Praying I hadn't made some horrible mistake I re-opened the breaker and checked the connection I had just made... where it turned out that one of the wires hadn't actually stayed in the nut. A quick re-tightening and voilĂ ! It's alive! Both circuits working. Thunder crashed in the distance. (Actually. A crazy storm blew in out of nowhere. If you were watching Thursday Night Football it delayed the Eagles a half hour. Obviously I had no idea it was coming or else I wouldn't have had my hands in the wiring)

Meanwhile, in the past, I had started work on painting my light fixtures. Red and green for the port/starboard; blue, purple, and orange for the floats, with a frosted glass coat on top. I learned the hard lesson of patience over the course of them, by the last one I actually managed to mostly avoid it pooling up and dripping, just in time for me to be done. Ain't that just the way. Honestly though even the rough ones have sort of a jetsam feel to them so I'm not too bothered.

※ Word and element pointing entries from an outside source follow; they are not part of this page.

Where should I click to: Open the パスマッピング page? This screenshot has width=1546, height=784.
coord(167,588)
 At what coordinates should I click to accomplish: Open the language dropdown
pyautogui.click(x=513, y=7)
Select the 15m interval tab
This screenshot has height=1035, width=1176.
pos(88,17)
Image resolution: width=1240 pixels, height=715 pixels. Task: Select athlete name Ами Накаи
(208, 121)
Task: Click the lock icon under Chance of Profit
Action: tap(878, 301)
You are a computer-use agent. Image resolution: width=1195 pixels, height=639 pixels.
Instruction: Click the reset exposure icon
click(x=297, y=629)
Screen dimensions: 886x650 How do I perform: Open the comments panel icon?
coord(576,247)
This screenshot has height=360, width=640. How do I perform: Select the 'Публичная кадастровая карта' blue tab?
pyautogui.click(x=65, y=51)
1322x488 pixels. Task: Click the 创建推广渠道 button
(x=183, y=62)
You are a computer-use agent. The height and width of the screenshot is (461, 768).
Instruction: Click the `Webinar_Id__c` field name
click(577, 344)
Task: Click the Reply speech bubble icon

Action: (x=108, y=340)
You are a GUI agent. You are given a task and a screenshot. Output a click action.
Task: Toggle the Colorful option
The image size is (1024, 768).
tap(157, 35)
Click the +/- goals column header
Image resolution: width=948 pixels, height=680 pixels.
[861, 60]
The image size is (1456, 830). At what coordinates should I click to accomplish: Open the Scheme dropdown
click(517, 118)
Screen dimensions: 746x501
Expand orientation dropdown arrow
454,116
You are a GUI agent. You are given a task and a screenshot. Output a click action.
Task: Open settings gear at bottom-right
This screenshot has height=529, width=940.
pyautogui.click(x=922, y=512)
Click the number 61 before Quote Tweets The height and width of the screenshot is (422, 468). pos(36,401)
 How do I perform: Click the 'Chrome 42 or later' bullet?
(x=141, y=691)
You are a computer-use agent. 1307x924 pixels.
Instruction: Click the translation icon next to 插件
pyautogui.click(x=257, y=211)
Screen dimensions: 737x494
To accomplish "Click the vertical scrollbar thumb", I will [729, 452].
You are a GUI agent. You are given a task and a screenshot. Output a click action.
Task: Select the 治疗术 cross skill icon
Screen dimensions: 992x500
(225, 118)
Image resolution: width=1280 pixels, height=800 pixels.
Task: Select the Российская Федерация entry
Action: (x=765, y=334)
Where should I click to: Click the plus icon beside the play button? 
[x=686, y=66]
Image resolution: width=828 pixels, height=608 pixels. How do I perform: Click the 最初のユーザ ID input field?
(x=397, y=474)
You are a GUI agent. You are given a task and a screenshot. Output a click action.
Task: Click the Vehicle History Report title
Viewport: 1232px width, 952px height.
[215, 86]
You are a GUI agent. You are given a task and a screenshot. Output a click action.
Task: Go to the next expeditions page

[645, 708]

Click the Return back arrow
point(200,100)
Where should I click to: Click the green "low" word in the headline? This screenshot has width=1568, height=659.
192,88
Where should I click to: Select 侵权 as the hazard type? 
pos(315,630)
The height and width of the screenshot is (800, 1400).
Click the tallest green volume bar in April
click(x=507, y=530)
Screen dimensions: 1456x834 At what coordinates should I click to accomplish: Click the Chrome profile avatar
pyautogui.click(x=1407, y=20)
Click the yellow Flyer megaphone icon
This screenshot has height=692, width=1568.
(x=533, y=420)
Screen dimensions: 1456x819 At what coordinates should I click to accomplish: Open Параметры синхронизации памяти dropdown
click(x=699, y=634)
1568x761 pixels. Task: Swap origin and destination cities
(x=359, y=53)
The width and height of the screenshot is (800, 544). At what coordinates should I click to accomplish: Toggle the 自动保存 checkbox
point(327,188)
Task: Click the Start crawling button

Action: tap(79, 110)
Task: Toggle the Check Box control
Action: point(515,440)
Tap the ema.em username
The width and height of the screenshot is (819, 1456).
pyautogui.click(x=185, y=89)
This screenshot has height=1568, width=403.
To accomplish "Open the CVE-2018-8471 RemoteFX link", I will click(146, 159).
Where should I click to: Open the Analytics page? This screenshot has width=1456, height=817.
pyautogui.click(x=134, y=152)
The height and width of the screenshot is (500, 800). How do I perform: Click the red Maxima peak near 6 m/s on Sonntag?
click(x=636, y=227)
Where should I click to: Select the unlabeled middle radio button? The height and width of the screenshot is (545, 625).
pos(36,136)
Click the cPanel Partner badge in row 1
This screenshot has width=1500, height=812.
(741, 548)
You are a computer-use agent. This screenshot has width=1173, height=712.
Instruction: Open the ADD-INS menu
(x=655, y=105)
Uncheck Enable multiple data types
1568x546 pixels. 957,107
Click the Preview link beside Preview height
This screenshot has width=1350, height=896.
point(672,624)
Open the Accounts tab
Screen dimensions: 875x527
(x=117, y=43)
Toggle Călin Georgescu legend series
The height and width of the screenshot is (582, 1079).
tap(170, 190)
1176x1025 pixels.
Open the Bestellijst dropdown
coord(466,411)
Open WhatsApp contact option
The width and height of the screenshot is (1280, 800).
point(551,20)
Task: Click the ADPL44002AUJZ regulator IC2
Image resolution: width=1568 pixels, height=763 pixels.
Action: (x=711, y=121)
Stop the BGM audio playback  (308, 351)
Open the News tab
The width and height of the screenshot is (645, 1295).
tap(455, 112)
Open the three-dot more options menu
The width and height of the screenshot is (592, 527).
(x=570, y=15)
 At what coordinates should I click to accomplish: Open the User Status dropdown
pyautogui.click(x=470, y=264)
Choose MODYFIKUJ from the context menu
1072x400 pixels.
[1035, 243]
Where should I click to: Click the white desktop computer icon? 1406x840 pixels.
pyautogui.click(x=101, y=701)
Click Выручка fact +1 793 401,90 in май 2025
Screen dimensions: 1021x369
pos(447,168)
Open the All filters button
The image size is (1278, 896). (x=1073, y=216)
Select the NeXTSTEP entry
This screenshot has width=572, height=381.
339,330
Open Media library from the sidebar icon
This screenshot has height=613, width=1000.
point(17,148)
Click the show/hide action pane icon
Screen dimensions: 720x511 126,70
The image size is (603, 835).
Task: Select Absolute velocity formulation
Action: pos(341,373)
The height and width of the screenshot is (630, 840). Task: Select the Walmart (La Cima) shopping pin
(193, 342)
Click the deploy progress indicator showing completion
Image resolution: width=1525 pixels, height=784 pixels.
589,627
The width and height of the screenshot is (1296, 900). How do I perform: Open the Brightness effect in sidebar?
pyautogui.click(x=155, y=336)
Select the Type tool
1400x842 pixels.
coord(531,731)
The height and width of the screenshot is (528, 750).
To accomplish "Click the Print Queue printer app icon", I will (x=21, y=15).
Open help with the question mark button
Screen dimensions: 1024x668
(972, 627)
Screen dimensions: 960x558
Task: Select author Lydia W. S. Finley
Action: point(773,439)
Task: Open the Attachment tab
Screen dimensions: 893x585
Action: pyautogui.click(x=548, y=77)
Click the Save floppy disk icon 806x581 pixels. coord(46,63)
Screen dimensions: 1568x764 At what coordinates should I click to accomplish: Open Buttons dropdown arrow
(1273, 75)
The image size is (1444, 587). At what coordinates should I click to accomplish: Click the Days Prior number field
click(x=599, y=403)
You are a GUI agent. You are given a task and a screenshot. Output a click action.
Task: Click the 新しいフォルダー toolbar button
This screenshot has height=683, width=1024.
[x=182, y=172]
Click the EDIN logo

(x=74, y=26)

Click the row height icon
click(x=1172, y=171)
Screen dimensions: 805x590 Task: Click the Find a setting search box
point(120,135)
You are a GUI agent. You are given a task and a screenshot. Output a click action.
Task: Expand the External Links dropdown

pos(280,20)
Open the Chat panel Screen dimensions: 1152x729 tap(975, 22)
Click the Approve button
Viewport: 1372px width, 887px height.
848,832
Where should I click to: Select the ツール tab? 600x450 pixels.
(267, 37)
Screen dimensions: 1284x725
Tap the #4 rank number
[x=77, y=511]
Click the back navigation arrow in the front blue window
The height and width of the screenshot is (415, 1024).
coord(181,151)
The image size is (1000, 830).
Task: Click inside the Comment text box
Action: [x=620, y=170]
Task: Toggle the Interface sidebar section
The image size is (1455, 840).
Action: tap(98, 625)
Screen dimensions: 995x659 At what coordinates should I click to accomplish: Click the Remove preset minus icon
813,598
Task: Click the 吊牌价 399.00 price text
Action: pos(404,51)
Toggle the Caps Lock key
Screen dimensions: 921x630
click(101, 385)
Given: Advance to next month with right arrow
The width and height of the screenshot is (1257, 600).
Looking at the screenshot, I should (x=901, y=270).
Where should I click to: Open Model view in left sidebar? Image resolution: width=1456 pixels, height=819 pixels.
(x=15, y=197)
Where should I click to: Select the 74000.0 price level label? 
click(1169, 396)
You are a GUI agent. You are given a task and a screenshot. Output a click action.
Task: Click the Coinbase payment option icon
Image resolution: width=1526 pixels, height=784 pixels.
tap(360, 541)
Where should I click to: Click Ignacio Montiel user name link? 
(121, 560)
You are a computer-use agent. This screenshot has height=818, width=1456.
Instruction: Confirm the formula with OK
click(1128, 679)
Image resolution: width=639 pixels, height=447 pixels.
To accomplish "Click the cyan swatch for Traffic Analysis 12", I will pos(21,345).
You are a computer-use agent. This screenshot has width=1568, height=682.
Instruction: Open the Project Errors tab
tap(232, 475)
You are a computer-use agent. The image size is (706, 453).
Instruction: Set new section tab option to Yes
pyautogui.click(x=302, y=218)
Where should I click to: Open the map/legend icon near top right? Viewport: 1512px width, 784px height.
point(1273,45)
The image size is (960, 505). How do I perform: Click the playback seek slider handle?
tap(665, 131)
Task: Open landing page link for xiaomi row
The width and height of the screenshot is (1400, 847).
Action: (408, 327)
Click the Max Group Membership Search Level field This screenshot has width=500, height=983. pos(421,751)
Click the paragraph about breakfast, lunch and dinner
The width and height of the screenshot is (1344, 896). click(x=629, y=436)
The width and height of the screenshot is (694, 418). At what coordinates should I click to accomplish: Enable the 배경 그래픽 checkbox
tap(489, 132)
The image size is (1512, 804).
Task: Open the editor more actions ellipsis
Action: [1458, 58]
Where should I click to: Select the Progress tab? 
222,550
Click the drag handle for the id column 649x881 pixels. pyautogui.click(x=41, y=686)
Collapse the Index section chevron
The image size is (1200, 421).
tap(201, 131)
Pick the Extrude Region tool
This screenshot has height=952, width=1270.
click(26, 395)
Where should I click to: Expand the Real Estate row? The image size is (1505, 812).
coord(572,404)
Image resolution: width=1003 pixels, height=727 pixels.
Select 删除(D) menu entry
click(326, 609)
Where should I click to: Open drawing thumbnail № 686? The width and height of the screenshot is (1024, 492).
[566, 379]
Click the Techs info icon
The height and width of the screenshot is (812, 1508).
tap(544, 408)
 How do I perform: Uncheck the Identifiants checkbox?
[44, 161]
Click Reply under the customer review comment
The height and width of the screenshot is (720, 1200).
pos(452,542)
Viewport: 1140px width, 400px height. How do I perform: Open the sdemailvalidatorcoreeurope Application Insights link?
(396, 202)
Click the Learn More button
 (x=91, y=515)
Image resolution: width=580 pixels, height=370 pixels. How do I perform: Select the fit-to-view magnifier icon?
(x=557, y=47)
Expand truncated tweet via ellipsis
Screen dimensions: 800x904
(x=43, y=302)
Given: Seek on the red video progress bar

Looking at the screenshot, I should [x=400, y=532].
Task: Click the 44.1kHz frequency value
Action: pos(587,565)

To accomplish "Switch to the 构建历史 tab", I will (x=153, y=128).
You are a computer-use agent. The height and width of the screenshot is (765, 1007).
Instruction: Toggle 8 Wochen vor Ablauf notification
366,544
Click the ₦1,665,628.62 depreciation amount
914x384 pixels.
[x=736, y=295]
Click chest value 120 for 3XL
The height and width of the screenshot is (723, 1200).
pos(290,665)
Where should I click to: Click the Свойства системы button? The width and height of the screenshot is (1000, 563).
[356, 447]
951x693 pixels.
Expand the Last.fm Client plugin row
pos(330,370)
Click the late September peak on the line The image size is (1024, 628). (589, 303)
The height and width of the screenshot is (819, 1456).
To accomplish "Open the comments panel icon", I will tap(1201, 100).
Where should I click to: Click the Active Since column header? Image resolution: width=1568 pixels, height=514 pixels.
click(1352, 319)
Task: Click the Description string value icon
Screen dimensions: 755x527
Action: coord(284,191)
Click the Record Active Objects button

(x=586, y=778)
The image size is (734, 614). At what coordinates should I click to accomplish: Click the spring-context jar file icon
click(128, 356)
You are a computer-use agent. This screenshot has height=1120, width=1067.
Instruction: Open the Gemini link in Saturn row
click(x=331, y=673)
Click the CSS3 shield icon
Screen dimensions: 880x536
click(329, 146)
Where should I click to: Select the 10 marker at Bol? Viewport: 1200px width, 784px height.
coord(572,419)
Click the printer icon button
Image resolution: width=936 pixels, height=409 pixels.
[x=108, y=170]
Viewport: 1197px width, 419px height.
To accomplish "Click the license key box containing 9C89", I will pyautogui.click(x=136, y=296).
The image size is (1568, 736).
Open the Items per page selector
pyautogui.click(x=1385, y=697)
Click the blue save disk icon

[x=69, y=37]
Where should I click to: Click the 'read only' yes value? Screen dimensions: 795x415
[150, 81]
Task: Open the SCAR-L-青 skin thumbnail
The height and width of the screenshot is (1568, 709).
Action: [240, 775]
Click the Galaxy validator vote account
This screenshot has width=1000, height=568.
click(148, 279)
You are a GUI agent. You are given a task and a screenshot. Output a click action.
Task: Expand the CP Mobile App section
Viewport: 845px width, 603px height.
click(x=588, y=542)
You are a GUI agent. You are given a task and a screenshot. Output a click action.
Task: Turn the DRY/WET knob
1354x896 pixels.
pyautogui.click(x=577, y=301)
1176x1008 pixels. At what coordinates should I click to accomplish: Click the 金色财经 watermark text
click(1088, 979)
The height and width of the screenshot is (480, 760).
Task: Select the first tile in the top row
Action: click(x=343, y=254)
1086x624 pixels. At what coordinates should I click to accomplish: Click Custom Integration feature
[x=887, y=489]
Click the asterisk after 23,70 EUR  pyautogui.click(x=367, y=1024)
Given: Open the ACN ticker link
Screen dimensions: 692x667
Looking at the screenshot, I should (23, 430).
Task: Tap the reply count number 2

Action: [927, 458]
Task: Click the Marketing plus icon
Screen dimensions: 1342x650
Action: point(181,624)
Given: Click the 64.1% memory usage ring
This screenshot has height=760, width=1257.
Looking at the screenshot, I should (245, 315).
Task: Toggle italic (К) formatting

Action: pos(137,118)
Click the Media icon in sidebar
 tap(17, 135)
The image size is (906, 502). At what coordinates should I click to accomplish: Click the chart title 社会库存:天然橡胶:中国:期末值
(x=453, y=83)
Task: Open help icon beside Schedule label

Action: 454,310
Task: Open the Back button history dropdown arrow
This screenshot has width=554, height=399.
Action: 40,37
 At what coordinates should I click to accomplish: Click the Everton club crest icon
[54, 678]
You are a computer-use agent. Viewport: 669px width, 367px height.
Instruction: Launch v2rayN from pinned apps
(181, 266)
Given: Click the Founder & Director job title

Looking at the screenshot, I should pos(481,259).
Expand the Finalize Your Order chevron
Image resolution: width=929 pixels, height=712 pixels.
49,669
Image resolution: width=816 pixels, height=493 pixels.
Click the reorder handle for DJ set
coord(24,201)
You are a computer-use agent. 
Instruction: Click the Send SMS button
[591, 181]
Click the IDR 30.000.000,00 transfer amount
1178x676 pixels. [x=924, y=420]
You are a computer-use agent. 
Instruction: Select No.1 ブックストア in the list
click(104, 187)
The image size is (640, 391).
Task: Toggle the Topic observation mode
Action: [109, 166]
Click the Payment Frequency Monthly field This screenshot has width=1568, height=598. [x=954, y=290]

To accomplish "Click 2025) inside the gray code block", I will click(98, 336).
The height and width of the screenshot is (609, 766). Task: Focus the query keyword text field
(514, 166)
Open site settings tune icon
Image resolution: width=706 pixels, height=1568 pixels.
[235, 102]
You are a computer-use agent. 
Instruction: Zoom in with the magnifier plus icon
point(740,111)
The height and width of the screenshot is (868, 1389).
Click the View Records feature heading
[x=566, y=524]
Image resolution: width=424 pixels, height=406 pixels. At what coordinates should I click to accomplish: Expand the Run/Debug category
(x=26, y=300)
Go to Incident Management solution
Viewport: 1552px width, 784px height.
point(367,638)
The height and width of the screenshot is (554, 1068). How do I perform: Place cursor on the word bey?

I then set to the work of tying up the replica floats. I found some great coconut fiber rope at the blue big box hardware store which really captured the look I was going for. Minor hand cramps aside, it was actually pretty fun to do. I got to put to great effect the first knot I learned back in scouts, and it reminded me of watching my dad string fishing poles. It gave me this great feeling of being a 19th/early 20th century fisherman, without all the backbreaking labor and potential scurvy. Very much the idealized fantasy version, in keeping with the tiki spirit.



Can you tell that the blue one was my first attempt at both painting and knotting? I hauled them all down to the new space and gave them a test.

The blue and green weren't coming across as well as I would have liked, so I added a couple more coats to the green and I broke out a deeper blue paint, which gave me the opportunity to re-knot that one. I also tried some different temperature bulbs in the floats, which made a big difference in the blue and orange, but I might switch the purple back. Ah the weird ways light sources and paints can interact.


I'm still trying to figure out what exactly to do with bulbs for the overhead lights. I didn't realize that they were a weird in-between base size (E17). I tried using a plug adapter to E26 and a small-ish Edison bulb but the filament sticks out a bit too far because of the adapter and so it doesn't quite work.

I really don't want to flood the space with light and I'd very much rather a more amber tone than a white one, so I sort of skipped over the brighter more focused bulbs one often sees in recessed lighting. If anyone has any suggestions I'd love to hear them.

Next steps are wiring up outlets for an under-sink pump (looking for recommendations on those as well if anyone has any experience), the bar appliances (you know, blender, mixer, ice crusher), as well as whatever else needs plugged in. Then it's plumbing, and, finally, decorating.

Talk about seeming so tantalizingly close yet far. Cheers everyone!